State-owned construction company may be hired to complete unfinished projectsFormation of a new company after the demise of a similar one due to political intervention raises questions.
Prithvi Man Shrestha
The government wants to employ its own company to complete parts of infrastructure projects left unfinished by contractors with which the public entity terminates the contract for poor performance.
Nepal Infrastructure Company Limited, established in July 2019, will get the task if the proposed amendment to the Public Procurement Act-2007 is endorsed by both chambers of Parliament.
The government has registered the Some Nepal Acts Amendment Bill, which includes proposed revisions to the Public Procurement Act.
According to government officials, the company is currently carrying out various studies in the infrastructure sector but has not been involved in construction in the absence of a legal mandate. Amendment to the Public Procurement Act will empower it to engage in construction works too.
The proposed amendment says that the chief of the public entity concerned can take responsibility for implementing the part of the task left unfinished by the contractor and award the task up to a specified cost to the government-owned company.
“A contract should be signed with the company to complete the project by setting a deadline,” the proposed amendment states. “The Infrastructure Company should complete the assigned task and any other supplier, consultant service provider or contractor cannot be hired for the purpose.”
The Infrastructure Company Limited can also be used for carrying out construction works in special circumstances. If the occurrence of a special circumstance results in the situation where the public entity will sustain further losses, the public entity can hire the company to carry out the work urgently.
“The company was established with the aim of completing unfinished projects due to contract termination,” said Arjun Jung Thapa, joint-secretary at the Ministry of Physical Infrastructure and Transport. “Such a company is important and is employed to do work honestly as many state-owned construction companies are active in neighbouring India and China too.”

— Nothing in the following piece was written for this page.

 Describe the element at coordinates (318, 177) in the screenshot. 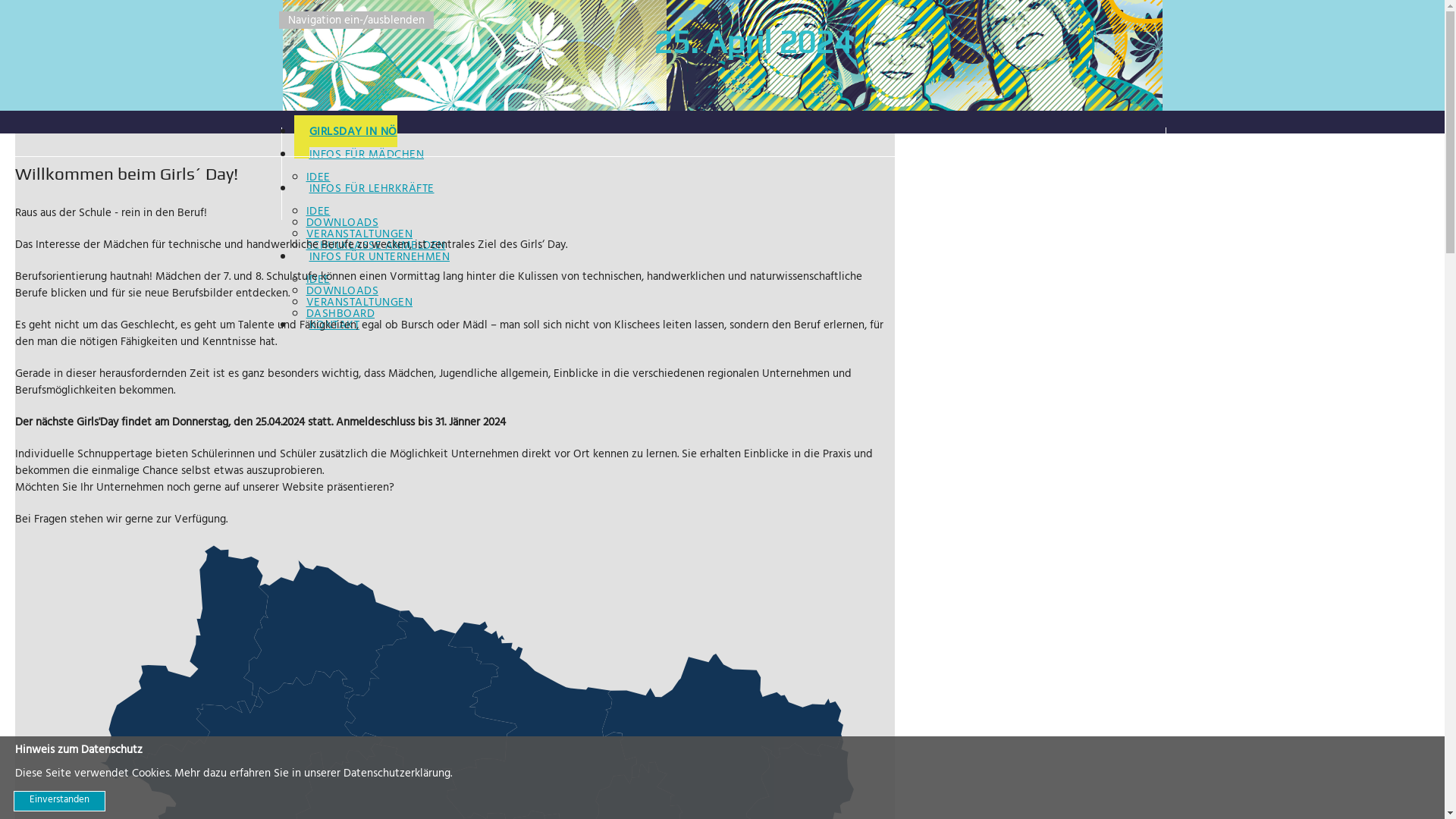

I see `'IDEE'` at that location.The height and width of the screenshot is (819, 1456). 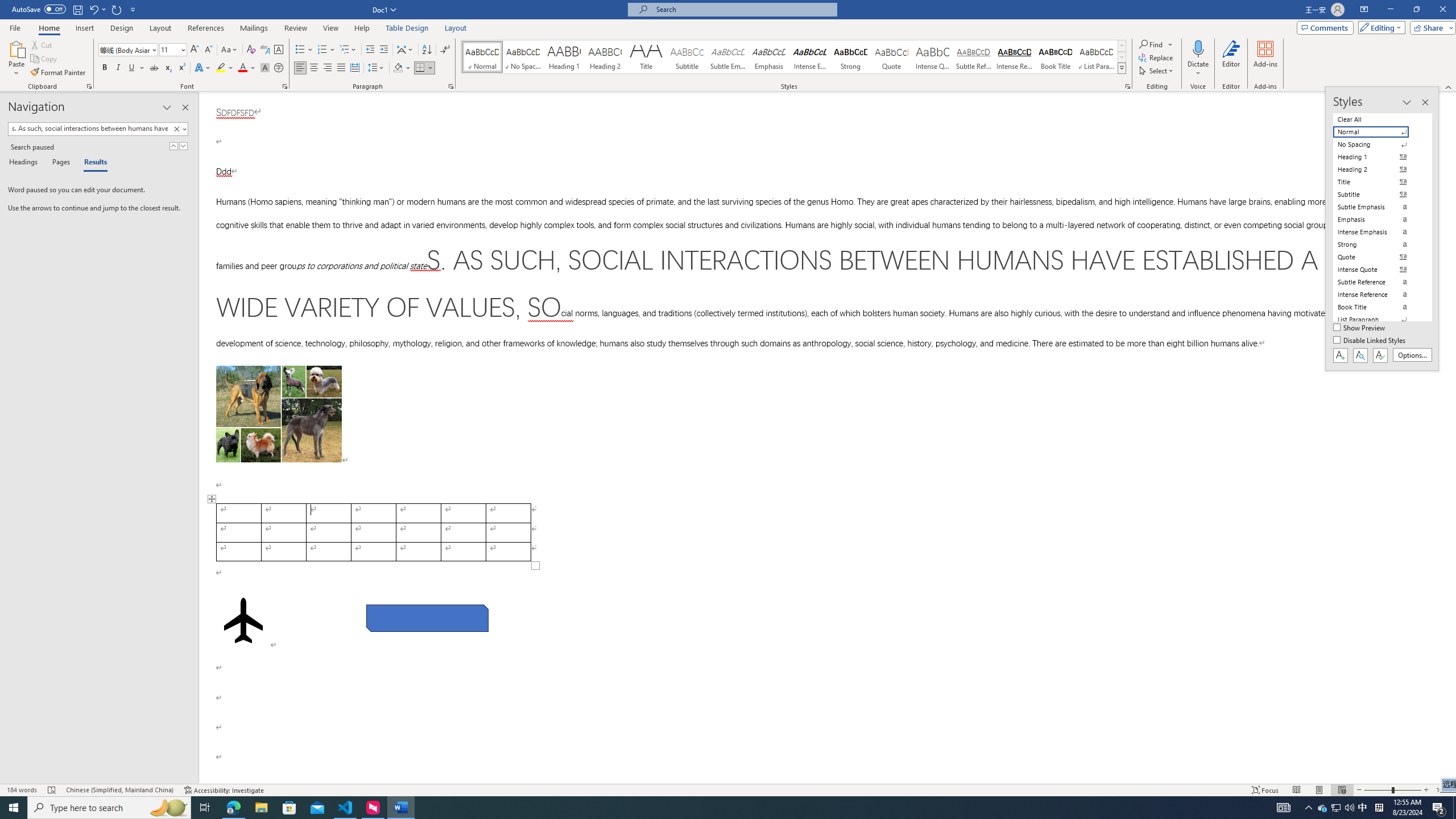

In the past, companies such as the National Construction Company Nepal (NCCN), a government undertaking, existed but they failed miserably due to political intervention, according to officials. The company no longer exists.
Thapa said that the company was made a medium to provide contracts to the preferred contractors. “For example, the leaders used to provide certain contracts to the NCCN which would later be subcontracted to the private contractors favoured by the leaders,” he said. “It had discouraged competition among private contractors to get the contract as firms sought to get favour of the leaders to get sub-contracts through the NCCN.”
The contractors also doubt whether the formation of the government-owned entity would help to solve the problem.
“Instead, there is a risk that such a company could turn into a centre of corruption,” Rabi Singh, president of the Federation of Contractors’ Association of Nepal, said, referring to the NCCN.
According to him, the NCC had been used as an entity to subcontract the project to the leaders’ preferred contractors. The political leaders used to make such an arrangement that officials at the NCCN used to estimate higher costs for implementing some construction projects and the NCCN used to hire subcontractors as desired by the leaders in exchange for a commission for the leaders.